When it comes to Christmas characters, we know them all — aside from Santa and Mrs. Claus, there’s Santa’s reindeer that help him deliver presents and packages to children all over the world. But after hearing this theory on Santa’s reindeer, maybe we don’t know them as well as we thought we did.
Science backs up the theory that Santa’s reindeer are all women. Since women can multitask and take on crazy hours, it just makes a lot of sense — but there’s more to it than that. It’s actually all in the antlers.
Let’s chat a little bit about reindeer. While both sexes have antlers, males typically shed theirs right after mating season in the beginning of December. Females, on the other hand, have thinner antlers throughout winter.
When asked about it by LiveScience back in 2012, physiologist Perry Barboza of the Institute of Arctic Biology, University of Alaska at Fairbanks commented on the claim that Santa’s reindeer were female with, “It appears that way.” Barboza is known for studying both reindeer and caribou, so if you had to consult an expert, he’d be a pretty good choice.
While the theory has been going around for awhile, it gained steam once again based on a tweet that quickly went viral a few days ago.
§ §
Exercise requirements:
[1] List the Christmas characters named in the first paragraph of the passage on Santa's reindeer.
[2] Rewrite the paragraph of the passage on Santa's reindeer that begins "Let's chat a little bit about reindeer" as a brief list of its facts.
The data that follow are not needed for this work.

[Collected data entries]
§ §
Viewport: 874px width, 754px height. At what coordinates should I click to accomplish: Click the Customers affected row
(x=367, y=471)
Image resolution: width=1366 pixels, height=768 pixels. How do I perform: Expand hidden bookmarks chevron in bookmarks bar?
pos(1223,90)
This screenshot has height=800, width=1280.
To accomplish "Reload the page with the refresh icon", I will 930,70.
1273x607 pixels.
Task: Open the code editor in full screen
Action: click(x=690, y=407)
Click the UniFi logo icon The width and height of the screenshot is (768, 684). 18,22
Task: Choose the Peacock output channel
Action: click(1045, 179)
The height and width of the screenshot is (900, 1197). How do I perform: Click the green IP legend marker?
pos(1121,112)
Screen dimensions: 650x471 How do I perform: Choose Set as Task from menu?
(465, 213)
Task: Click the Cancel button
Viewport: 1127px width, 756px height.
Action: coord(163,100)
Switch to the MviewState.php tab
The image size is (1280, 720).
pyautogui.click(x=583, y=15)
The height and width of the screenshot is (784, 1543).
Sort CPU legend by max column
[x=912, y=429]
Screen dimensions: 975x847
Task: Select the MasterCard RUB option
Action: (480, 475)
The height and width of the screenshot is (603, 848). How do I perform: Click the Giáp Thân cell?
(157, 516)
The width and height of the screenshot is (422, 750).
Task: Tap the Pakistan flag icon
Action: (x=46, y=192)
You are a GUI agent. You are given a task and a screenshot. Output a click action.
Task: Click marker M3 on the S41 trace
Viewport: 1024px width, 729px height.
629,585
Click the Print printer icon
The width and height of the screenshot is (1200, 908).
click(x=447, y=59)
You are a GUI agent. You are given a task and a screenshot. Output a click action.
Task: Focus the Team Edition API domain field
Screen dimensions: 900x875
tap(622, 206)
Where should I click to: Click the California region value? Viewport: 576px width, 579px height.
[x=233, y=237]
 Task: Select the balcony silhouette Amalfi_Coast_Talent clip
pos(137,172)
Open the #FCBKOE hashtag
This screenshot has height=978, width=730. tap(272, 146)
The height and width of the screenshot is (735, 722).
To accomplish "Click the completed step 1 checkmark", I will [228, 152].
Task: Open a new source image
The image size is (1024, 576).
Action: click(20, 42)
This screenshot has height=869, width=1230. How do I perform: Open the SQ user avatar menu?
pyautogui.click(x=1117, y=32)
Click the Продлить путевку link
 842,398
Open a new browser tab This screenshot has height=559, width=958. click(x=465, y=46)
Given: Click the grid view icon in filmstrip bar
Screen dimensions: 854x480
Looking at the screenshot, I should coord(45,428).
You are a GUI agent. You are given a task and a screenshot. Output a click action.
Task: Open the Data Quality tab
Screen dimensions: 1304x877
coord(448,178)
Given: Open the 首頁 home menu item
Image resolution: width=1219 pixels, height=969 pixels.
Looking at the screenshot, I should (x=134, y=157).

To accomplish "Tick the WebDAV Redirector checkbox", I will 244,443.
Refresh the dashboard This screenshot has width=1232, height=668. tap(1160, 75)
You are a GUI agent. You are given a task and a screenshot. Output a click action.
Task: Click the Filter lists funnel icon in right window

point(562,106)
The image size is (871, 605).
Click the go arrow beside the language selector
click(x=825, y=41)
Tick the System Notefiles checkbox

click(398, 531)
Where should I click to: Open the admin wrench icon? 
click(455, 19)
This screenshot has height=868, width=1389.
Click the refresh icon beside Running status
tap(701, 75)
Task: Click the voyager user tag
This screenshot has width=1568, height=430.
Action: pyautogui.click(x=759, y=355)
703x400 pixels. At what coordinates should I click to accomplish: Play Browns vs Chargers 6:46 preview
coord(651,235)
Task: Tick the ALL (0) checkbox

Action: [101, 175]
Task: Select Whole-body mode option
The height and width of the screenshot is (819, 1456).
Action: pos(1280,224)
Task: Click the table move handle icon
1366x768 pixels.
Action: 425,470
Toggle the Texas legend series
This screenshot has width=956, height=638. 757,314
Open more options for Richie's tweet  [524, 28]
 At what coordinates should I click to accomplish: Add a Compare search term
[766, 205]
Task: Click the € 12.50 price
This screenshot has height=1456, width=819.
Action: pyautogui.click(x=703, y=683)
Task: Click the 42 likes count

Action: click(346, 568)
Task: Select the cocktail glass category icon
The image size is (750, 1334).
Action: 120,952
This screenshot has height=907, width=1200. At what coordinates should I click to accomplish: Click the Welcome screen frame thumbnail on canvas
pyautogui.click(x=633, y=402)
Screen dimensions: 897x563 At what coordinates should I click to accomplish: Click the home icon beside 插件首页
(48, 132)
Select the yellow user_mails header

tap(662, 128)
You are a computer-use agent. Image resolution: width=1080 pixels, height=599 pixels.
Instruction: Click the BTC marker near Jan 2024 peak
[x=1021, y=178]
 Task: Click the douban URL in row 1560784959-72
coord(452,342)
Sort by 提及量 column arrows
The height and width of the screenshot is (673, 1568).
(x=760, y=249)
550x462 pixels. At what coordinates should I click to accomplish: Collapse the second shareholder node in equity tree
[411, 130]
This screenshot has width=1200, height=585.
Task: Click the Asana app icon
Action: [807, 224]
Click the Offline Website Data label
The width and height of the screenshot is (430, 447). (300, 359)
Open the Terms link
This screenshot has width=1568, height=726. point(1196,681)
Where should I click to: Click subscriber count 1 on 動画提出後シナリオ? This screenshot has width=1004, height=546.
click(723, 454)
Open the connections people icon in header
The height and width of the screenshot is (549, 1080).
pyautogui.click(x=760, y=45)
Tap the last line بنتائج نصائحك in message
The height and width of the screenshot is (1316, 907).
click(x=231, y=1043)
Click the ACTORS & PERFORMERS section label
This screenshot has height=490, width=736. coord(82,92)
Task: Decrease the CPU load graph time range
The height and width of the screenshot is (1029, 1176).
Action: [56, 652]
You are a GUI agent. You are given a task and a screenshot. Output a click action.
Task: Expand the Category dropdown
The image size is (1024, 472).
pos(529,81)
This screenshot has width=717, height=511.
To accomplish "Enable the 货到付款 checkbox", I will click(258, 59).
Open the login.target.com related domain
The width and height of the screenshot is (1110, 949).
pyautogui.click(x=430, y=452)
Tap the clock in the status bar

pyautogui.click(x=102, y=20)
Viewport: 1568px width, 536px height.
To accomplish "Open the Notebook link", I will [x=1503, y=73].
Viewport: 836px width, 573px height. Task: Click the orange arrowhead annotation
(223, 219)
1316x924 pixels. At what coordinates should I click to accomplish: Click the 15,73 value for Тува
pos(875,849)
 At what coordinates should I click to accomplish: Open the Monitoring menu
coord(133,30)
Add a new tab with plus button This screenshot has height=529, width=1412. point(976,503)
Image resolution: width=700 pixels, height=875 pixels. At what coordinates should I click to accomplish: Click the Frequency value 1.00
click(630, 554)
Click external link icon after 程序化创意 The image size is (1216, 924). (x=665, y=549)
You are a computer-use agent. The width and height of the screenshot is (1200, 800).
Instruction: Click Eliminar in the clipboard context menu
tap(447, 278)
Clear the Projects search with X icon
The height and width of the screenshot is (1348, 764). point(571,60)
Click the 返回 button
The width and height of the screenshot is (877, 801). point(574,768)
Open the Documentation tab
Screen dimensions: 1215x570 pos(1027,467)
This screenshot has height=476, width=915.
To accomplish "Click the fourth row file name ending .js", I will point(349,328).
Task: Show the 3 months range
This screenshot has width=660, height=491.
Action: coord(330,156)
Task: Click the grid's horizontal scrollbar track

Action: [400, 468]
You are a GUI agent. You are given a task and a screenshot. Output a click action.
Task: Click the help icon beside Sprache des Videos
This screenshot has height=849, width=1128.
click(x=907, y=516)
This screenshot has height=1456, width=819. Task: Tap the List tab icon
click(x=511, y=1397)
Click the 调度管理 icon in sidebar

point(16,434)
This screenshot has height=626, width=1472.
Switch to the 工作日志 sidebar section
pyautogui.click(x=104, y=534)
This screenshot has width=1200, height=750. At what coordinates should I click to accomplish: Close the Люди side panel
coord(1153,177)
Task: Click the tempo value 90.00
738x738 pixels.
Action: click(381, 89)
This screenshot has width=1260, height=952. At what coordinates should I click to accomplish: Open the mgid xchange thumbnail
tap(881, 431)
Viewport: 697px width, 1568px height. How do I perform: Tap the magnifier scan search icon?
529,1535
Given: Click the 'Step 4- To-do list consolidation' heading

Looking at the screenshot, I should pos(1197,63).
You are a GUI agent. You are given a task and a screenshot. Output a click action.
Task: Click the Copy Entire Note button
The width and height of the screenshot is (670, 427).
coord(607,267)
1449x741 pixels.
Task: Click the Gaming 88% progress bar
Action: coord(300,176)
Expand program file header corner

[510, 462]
§ §
Answer section:
[1]
Santa
Mrs. Claus
Santa's reindeer

[2]
- Both male and female reindeer have antlers.
- Males typically shed their antlers right after mating season, in early December.
- Females have thinner antlers throughout winter.